Excerpt ->
-=-=-

The threats are reeling in. The vile and insensitive remarks are endless, the accusations, and assumptions are piling on and the questions are many! I have gone and done the unthinkable, the inexcusable, and the unforgivable. I spoke and am speaking my truth! I promised myself I would refrain from writing angry but recent occurrences cause me to want to vent a little.
I decided to take this journey, knowing I was raised in a culture, where silence on sexual abuse is the norm, I decided to break the mold, to break the silence that has been cultivated under the guise of “Family Unity and Strength”. I wanted to make a difference and no-one was going to suffocate my truth, I tried for years to keep this story hidden, I was afraid, the fear of being despised, fear of exposure, and the risk of telling another’s story who may not what their story to be told. Fear…no one wants to read, see, and hear what I have to say, the repercussion which may follow suit… Contrary to all this, my new revelations, my drive/guilt, and the overwhelming responsibility I feel to help, far outweighs my fear!
It’s hard to explain the impact sexual abuse has on everyone involved, it destroys entire families if you allow it. Lately, there seems to be a constant barrage of instructions from family members regarding how I should think, act, approach, and the steps I should take to ensure that this does not reflect poorly on them even though the abuse I endured was not their doing.
I have been receiving different threats! In the past few weeks I have been called names, threatened several times, to the point where I had to call the police. I have been called a liar, a whore, a harlot, a low life, and attention-seeking bitch, told they wish they could stone all of those who claim they were sexually assaulted…just to name a few. (This from some family members) some of this was to be expected, but, I cannot speak my truth and keep a secret!
I do wonder the mindset of a few, one relative stated “I don’t know when talking about sexual abuse became a degree to be proud of, you are attention seekers”. As I reflect on some of the statements made, I cannot help but wonder…what kind of attention would any logical, sane thinking person gain from claiming to have had such a traumatic experience?
It has always been my belief as a child growing up that if I had spoken out my family would not have believed me. I always felt that if I told it would have created an uproar. Ironically, from the public display of anger, ignorance, and insensitive comments from some of my family members, I was so right! Relatives have personalized the issue, offer to stone me to death, beat me to a pulp, besides many do not believe. Relatives have behaved as if the abuser’s actions are their shame to bear. I hear how this should have been handled, what they would have done, worst, what action they would have taken had they known, or had they been the victim…
I say to all who aren’t clear how to react to this issue, (if you haven’t lived it, was threatened, experienced the fear, had siblings to protect, betrayed by those who should have protected you, experienced the shame and self-loathing, the psychological, and psychosocial horrors, the emotional distress, the resentment, the anger, the hatred and all the barrage of fear and emotions that I and other victims have experienced…Please if you don’t have positive things to say… Please keep your thoughts and opinions to yourself.

-=-=-

Data section ->
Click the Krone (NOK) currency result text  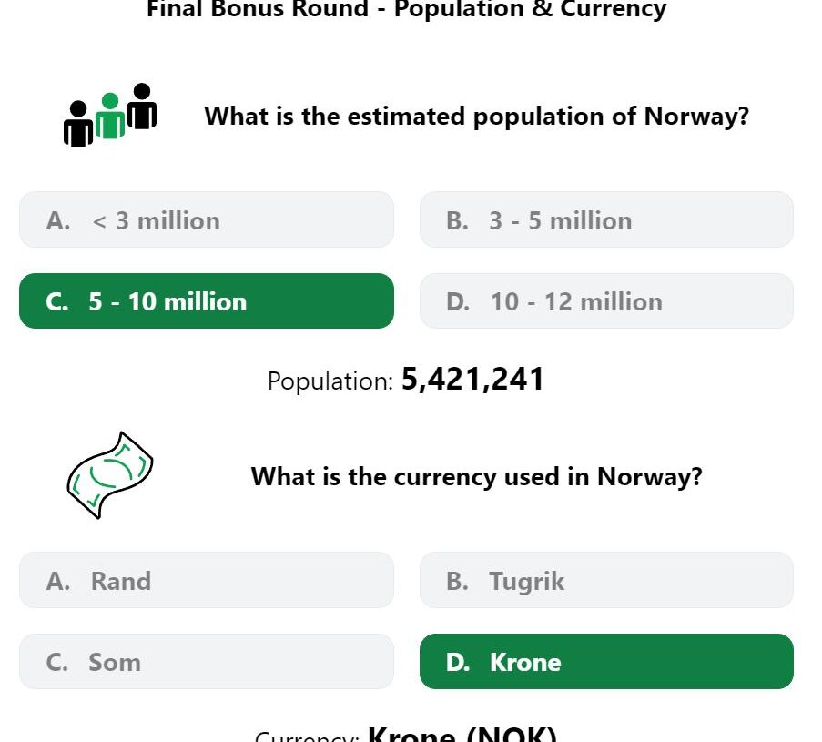click(462, 733)
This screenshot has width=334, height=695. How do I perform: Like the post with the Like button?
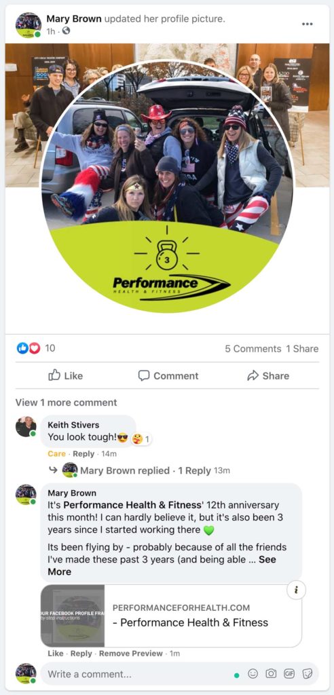[x=66, y=376]
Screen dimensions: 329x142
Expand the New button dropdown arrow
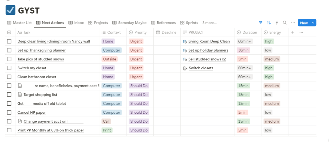point(313,23)
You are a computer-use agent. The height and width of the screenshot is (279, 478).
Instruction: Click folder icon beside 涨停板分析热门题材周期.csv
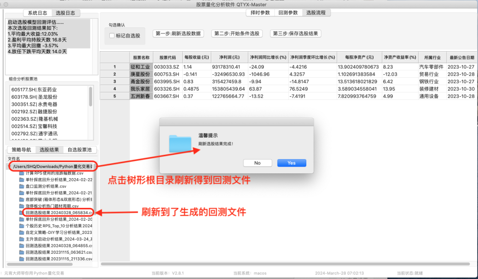[21, 206]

-=-=-

What you need to do -> Reproduce the passage from the text on breaking the silence about abuse word for word, from "I have been receiving" to "keep a secret!". You won't need the material for this.

Solution for this problem ->
I have been receiving different threats! In the past few weeks I have been called names, threatened several times, to the point where I had to call the police. I have been called a liar, a whore, a harlot, a low life, and attention-seeking bitch, told they wish they could stone all of those who claim they were sexually assaulted…just to name a few. (This from some family members) some of this was to be expected, but, I cannot speak my truth and keep a secret!